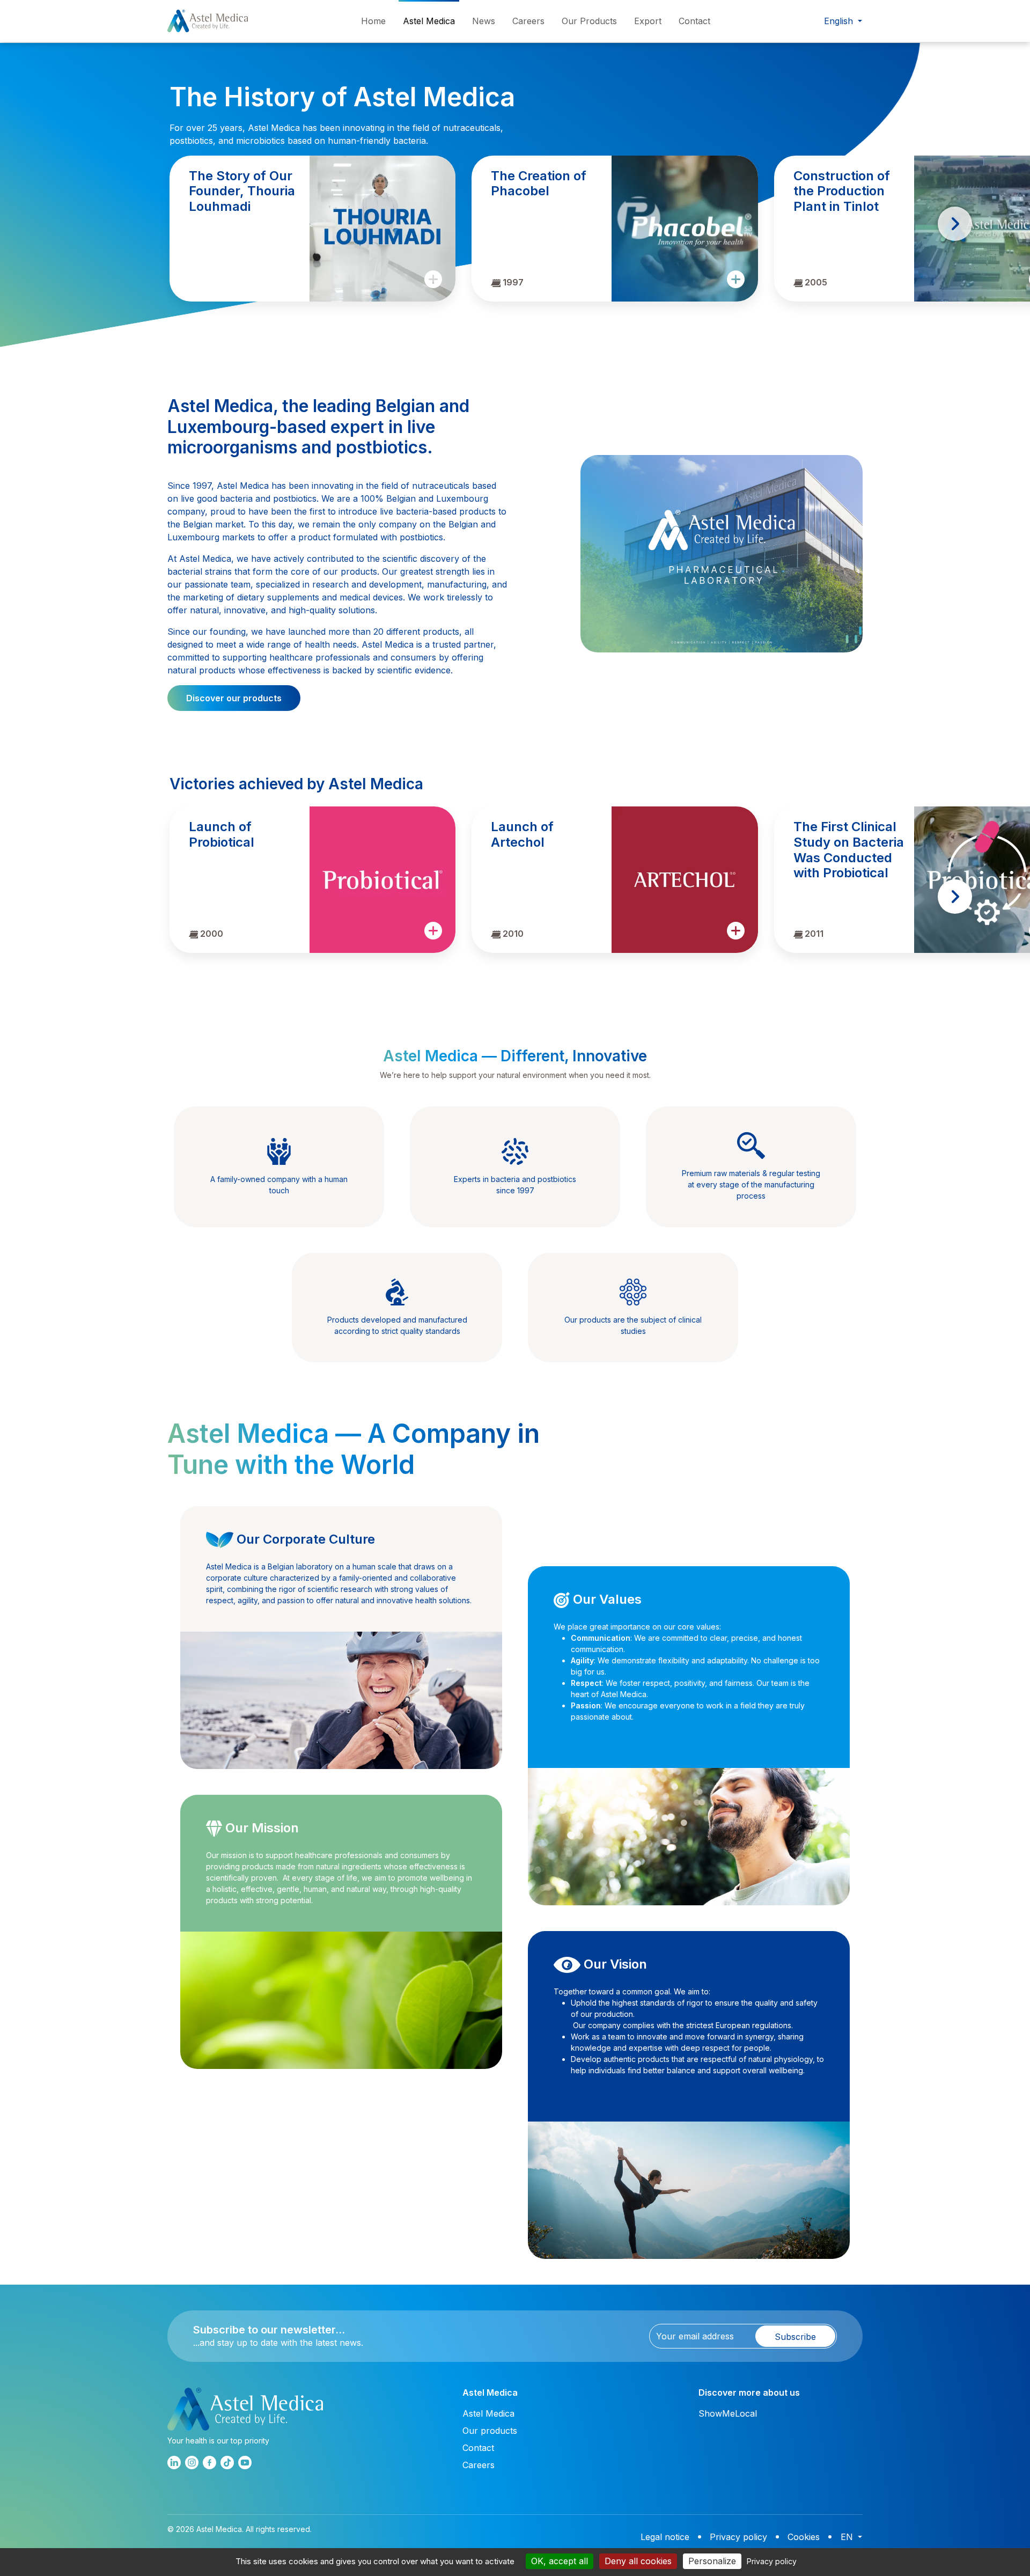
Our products (489, 2430)
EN (848, 2536)
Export (647, 21)
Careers (528, 21)
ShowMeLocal (727, 2413)
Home (373, 21)
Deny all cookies (638, 2561)
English (840, 21)
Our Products (589, 21)
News (483, 21)
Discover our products (234, 698)
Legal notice (665, 2536)
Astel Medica (429, 21)
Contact (694, 21)
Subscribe (795, 2336)
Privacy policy (738, 2536)
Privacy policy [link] (772, 2561)
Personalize (712, 2561)
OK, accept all (559, 2561)
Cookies (804, 2536)
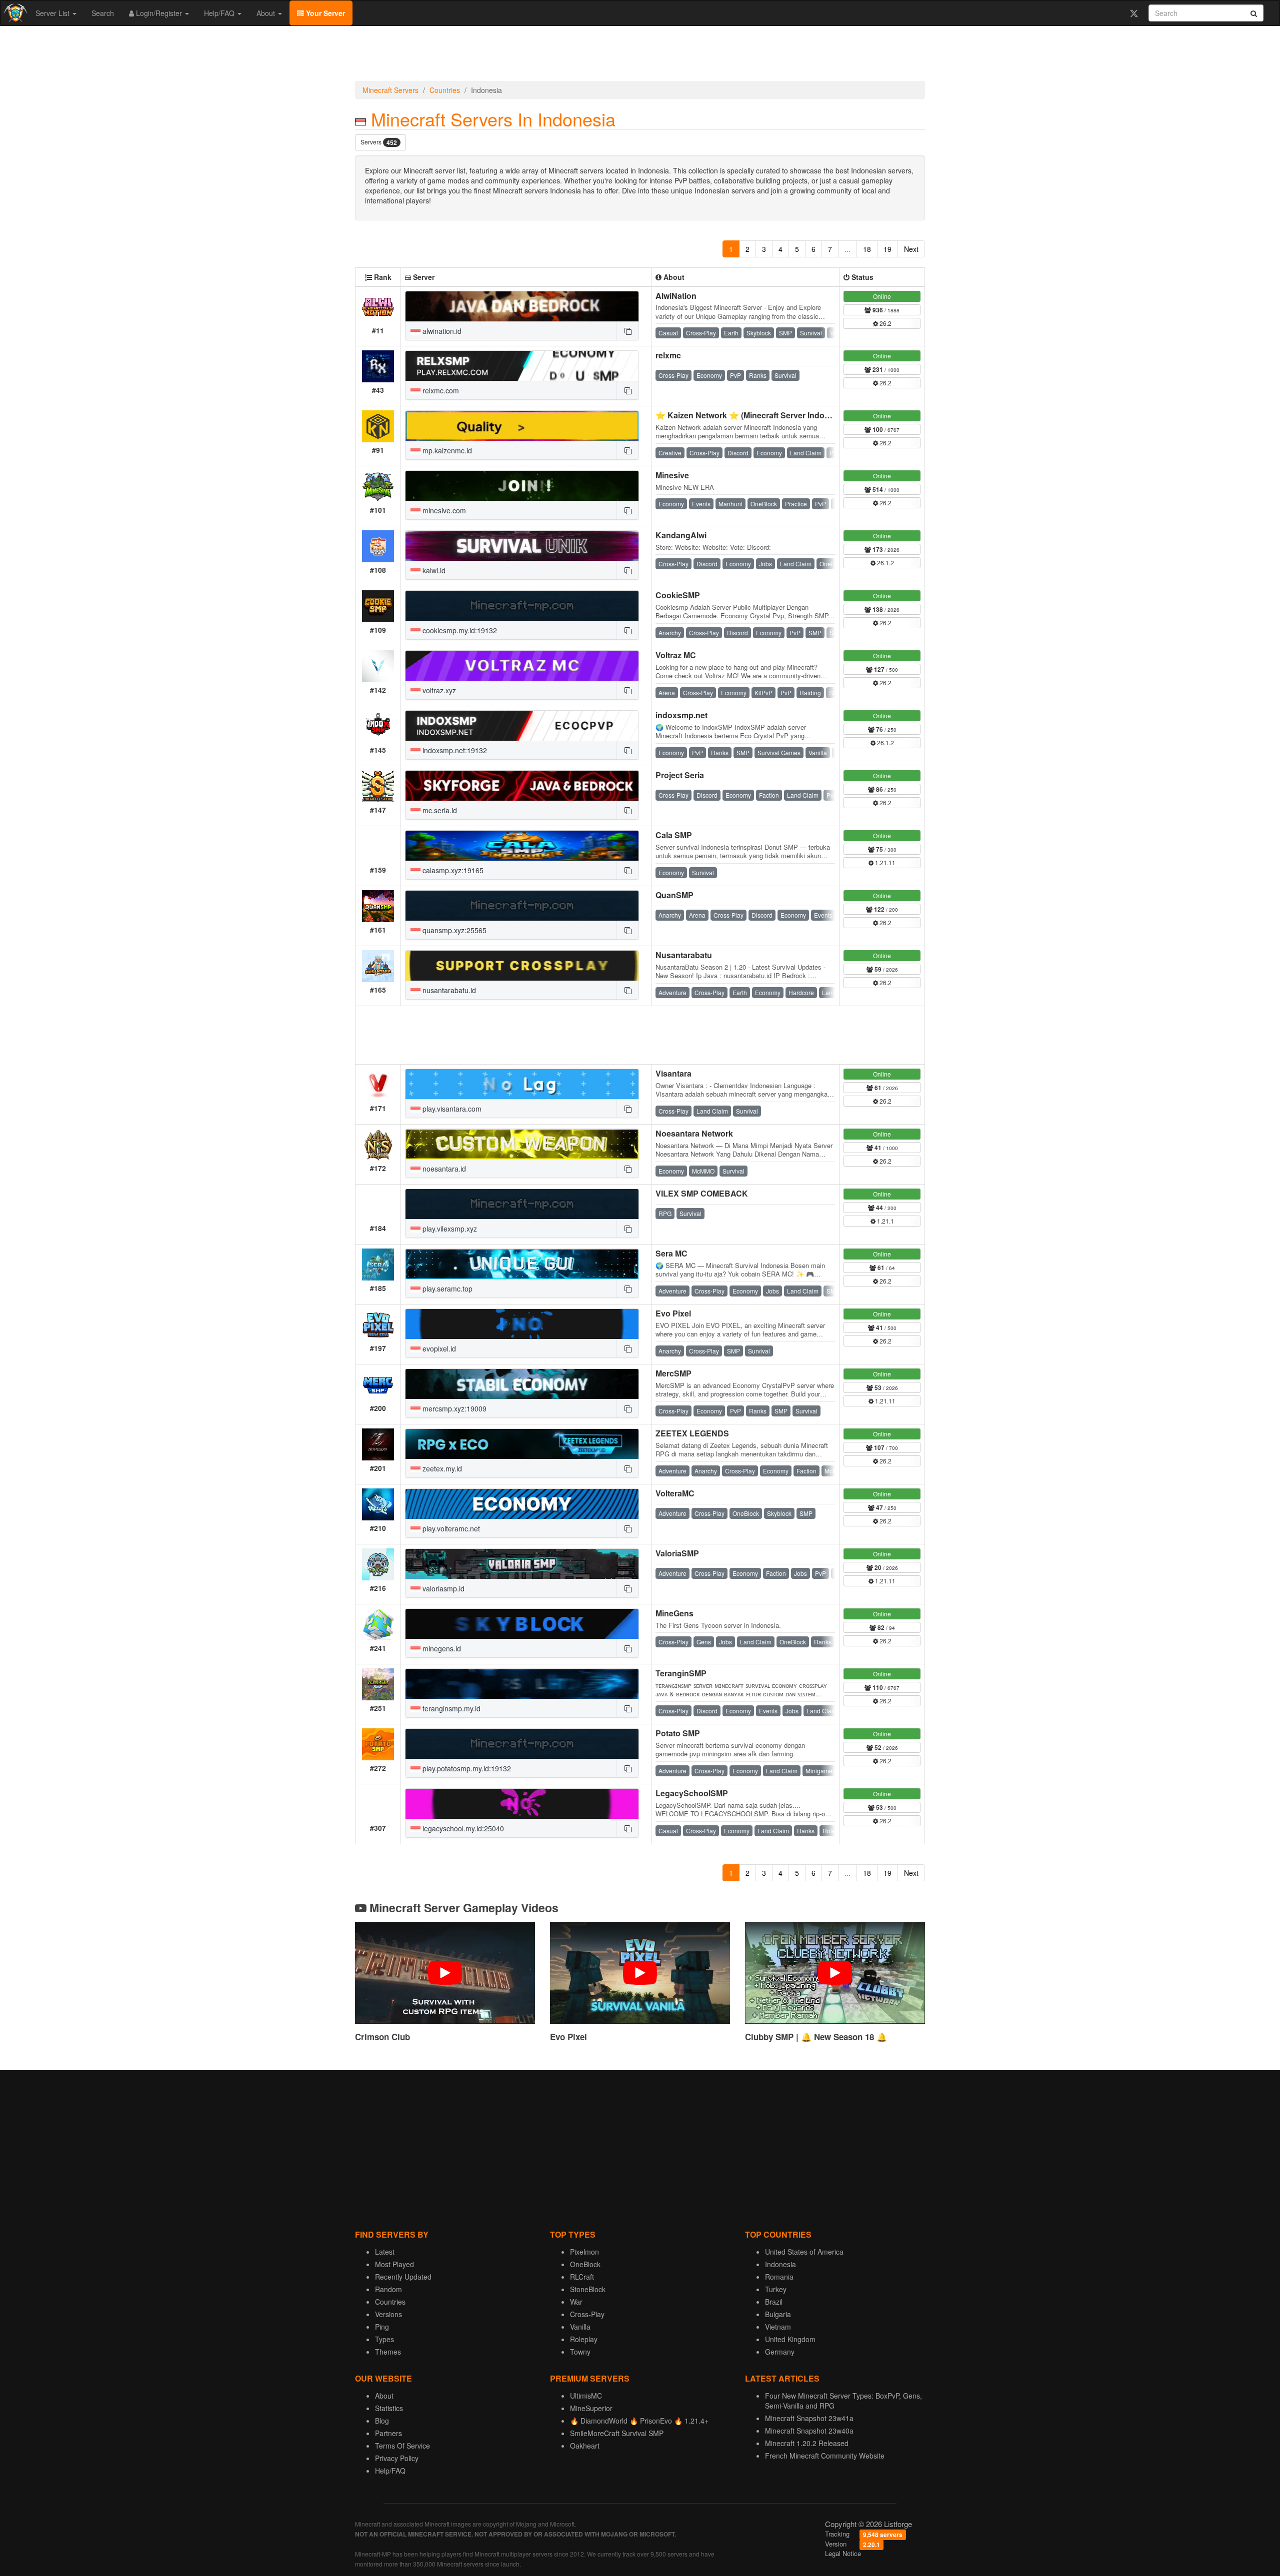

=====

#### DIRECTIONS
Transcribe the records above exactly, excluding every picture.

#### RESPONSE FOR THIS EXERCISE
Our products (489, 2430)
EN (848, 2536)
Export (647, 21)
Careers (528, 21)
ShowMeLocal (727, 2413)
Home (373, 21)
Deny all cookies (638, 2561)
English (840, 21)
Our Products (589, 21)
News (483, 21)
Discover our products (234, 698)
Legal notice (665, 2536)
Astel Medica (429, 21)
Contact (694, 21)
Subscribe (795, 2336)
Privacy policy (738, 2536)
Privacy policy [link] (772, 2561)
Personalize (712, 2561)
OK, accept all (559, 2561)
Cookies (804, 2536)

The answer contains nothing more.